Neuroendocrine tumors (NETs) are a rare form of cancer with just 5-6 new cases per 100,000 individuals diagnosed each year.1 NETs originate in neuroendocrine cells and often develop slowly over several years. Healthy neuroendocrine cells are part of both the endocrine and the nervous system and can be found throughout the body. These cells release neurotransmitters, cell messengers or hormones into the blood, which control how the body works, meaning they play a key role in the interaction between the nervous and endocrine system.

75 % of all neuroendocrine tumors are from gastroenteric or pancreatic origin and are referred to as gastroenteric pancreatic neuroendocrine tumors (GEPNETs).2 GEP-NETs are found throughout the digestive system or related parts of the body. in the digestive system. GEP-NETs are often asymptomatic and challenging to diagnose. This is why they are often diagnosed at a late stage with metastases and limited possibility of surgery. GEP-NETs appear predominantly in patients aged 50-60 with women being approximately 2.5 times more often affected than men.3 In some cases GEP-NETs can secrete various hormones and are then referred to as functioning GEP-NETs.

Healthy neuroendocrine cells have somatostatin receptors on their surface. The neurotransmitter somatostatin regulates the endocrine system within normal body function by binding to these receptors according to the lock and key principle. Tumor cells of neuroendocrine origin often express an increased number of these somatostatin receptors on their surface, showing a unique tumor characteristic that differs from that of healthy neuroendocrine cells.4

Neuroendocrine tumors are often detected via PET/CT (Positron Emission Tomography / Computerized Tomography) or SPECT (Single Photon Emission Computed Tomography) diagnostic imaging techniques. Surgery is the main treatment for NETs and often the only course of treatment
needed. However, NETs can spread to other parts of the body, or your clinician may not be able to completely remove the cancer by surgery alone. If this happens, other treatment options such as chemotherapy or targeted drugs are applied.

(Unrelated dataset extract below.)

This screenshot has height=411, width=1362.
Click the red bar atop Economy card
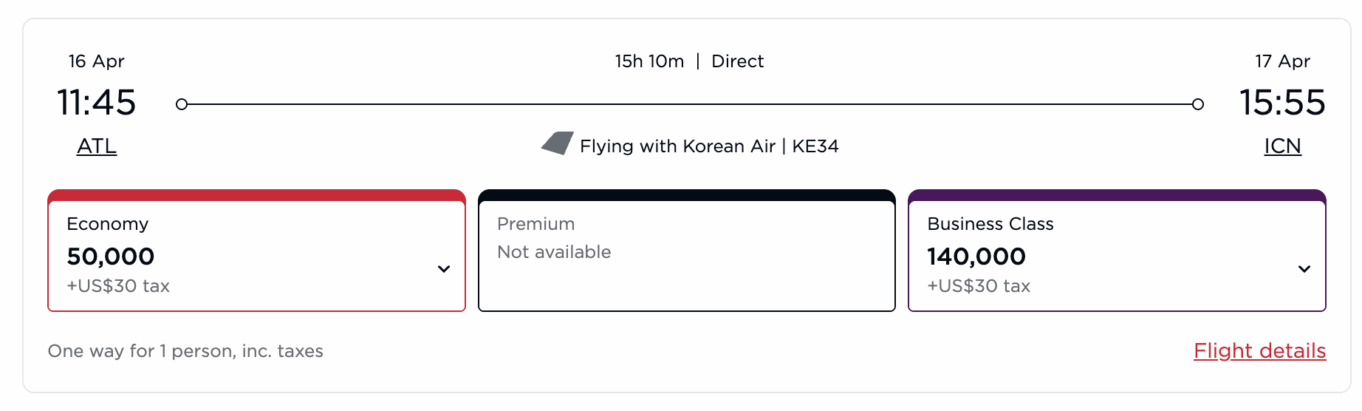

One targeted therapy for the treatment of NETs in the pancreas and small bowel, Everolimus, is currently defined as one of the standard of care treatments. Other treatment options for NETs, including Targeted Radionuclide Therapy with n.c.a. Lutetium-177-Edotreotide, are being investigated in clinical trials to improve patient care.

 

1 Bryan Oronsky et al., December 2017, Neoplasia Vol. 19, pp. 991-1002
2 Pape et al., 2000, Der Onkologe 6: 624–633
3 Bryan Oronsky et al., December 2017, Neoplasia Vol. 19, pp. 991-1002
4 Papotti et al., 2002, Virchows Archiv 440(5): 461-75